CHALLENGES:
**a)** Which sentences in the two-slit experiment passage begin with the word "So"? Quote each one in full.
**b)** Can you reproduce, word for word, the two-slit experiment passage from "There's nothing mysterious" up to and including "obvious target areas."?

SELECTED EXTRACT:
───

There's nothing mysterious about that pattern. It appears, for example, whenever you drop two stones close together in a pond. Knowing this, Young set up his famous two-slit experiment (see next page). If light were like pellets rather than waves, he reasoned, those pellets that got through the two slits would head straight for the far wall, landing in the two obvious target areas.
Instead, he found a peculiar pattern of light and dark stripes - which, he surmised, could be caused only by wave interference. So light is a wave, right? Not quite. Modern variations of the experiment prove something astonishing: that even single photons are affected by the interference pattern. But a single photon ought to be able to go through only one of the two slits: Common sense dictates that it can't go through both, any more than a person can leave a house by both the front and back doors at once. It's almost as though the photon knew when the second slit was open.
How to explain this behavior? It helps to recall that, under the terms of Heisenberg's uncertainty principle, a particle does not always reveal such attributes as momentum and location (which, taken together, determine its path). Their attributes appear only as they are being measured. So each unmeasured particle might take a great number of paths - simultaneously. So until we make a measurement and say, ``Yes, it passed through Slit A,'' each particle seems to take both paths. In technical terms, such a particle is said to exist in a superposition of both states.

───

DATASET SECTION:
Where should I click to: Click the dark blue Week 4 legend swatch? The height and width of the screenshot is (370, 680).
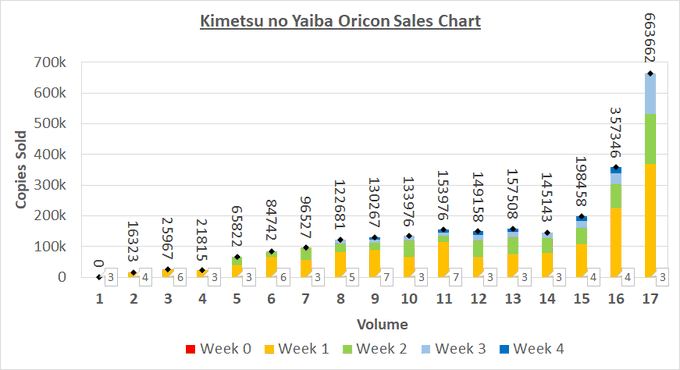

───

ANSWERS IN ORDER:
**a)**
1. So light is a wave, right?
2. So each unmeasured particle might take a great number of paths - simultaneously.
3. So until we make a measurement and say, ``Yes, it passed through Slit A,'' each particle seems to take both paths.

**b)**
There's nothing mysterious about that pattern. It appears, for example, whenever you drop two stones close together in a pond. Knowing this, Young set up his famous two-slit experiment (see next page). If light were like pellets rather than waves, he reasoned, those pellets that got through the two slits would head straight for the far wall, landing in the two obvious target areas.